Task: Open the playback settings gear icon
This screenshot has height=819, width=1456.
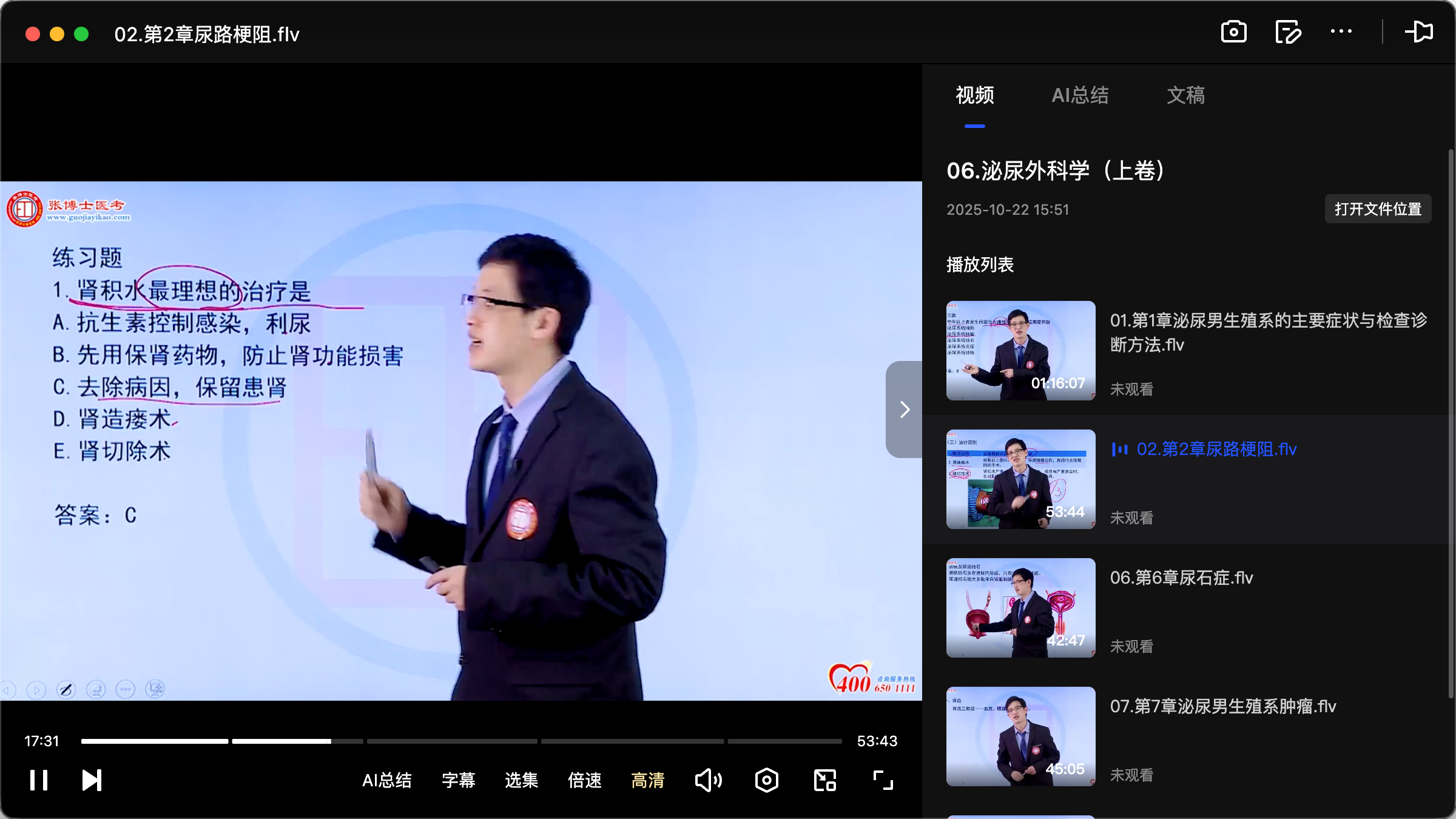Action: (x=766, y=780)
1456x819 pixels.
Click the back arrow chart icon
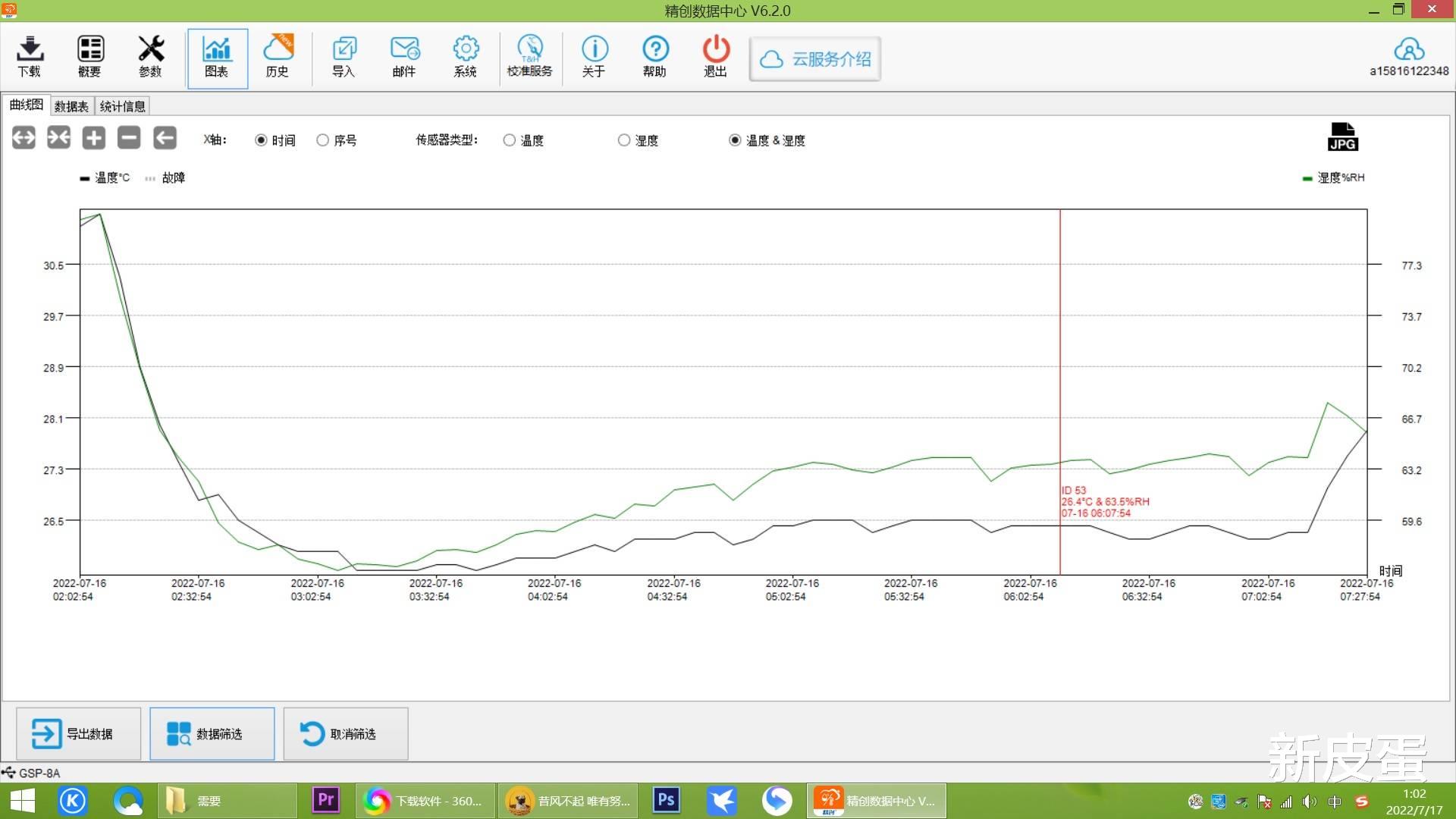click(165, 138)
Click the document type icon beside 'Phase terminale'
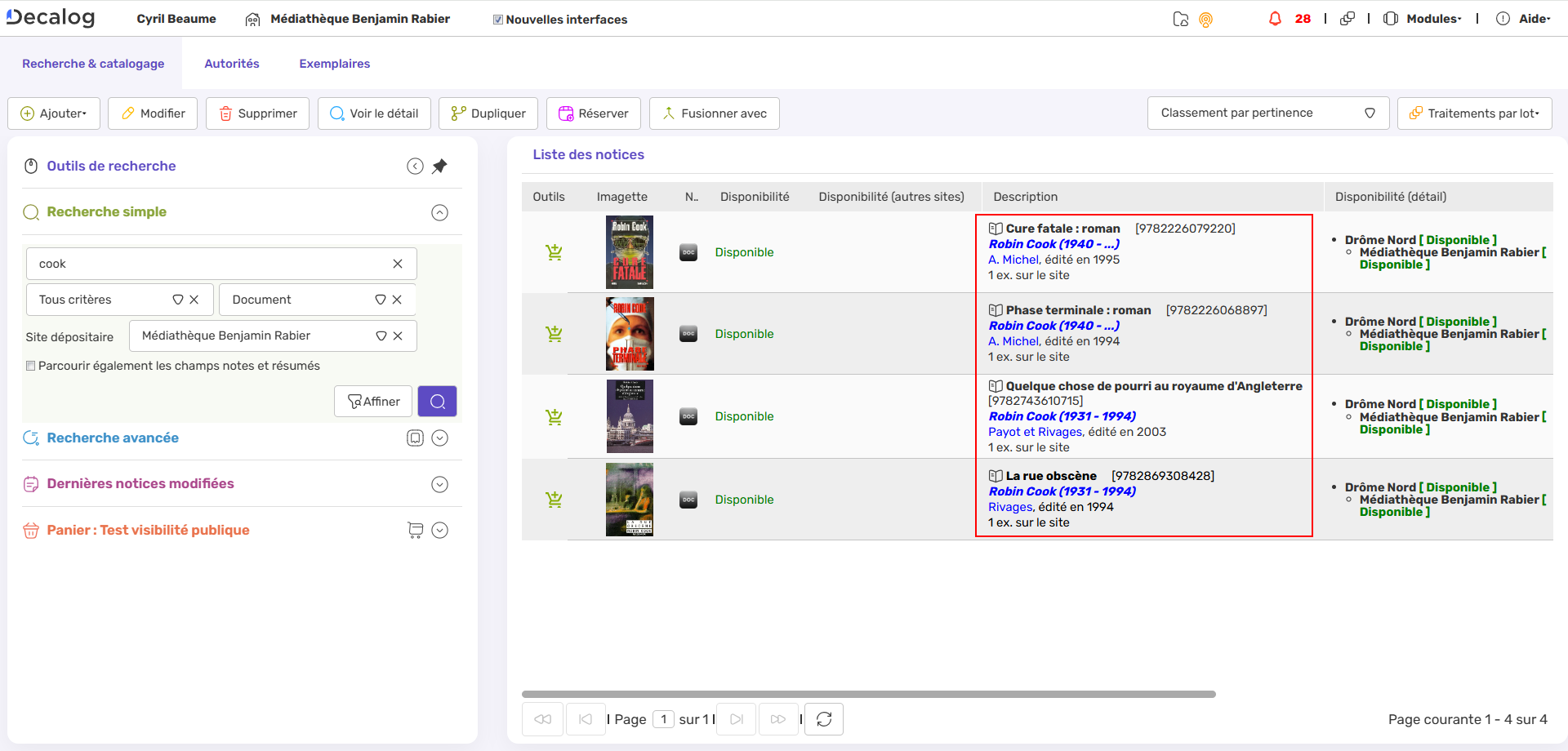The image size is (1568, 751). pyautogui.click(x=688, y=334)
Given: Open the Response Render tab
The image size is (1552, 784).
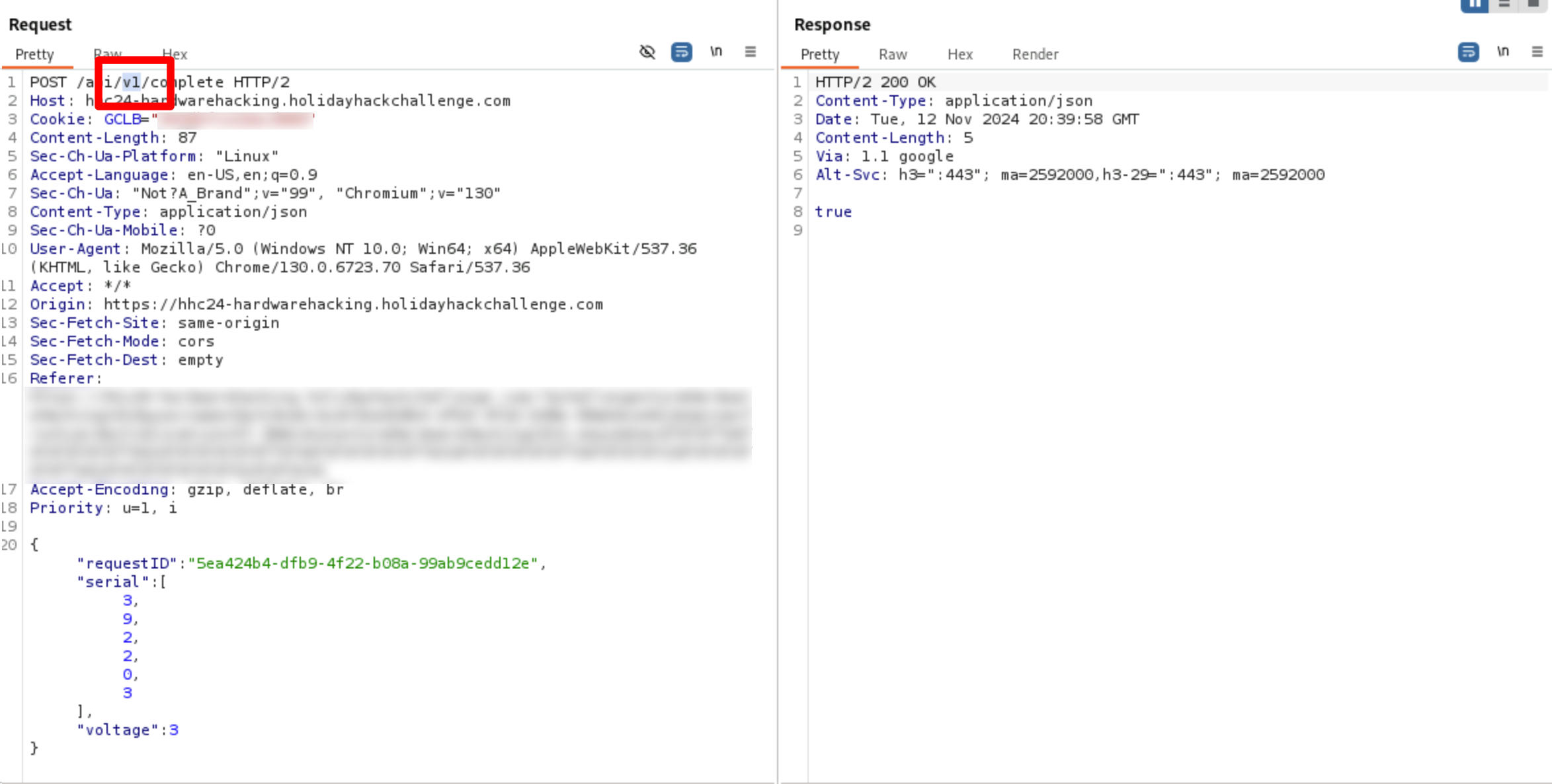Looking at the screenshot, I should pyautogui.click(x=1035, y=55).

=======

The result should be every line that contains "Open", copied from the entries.

**SOLUTION**
Task: Open the playback settings gear icon
Given: Open the Response Render tab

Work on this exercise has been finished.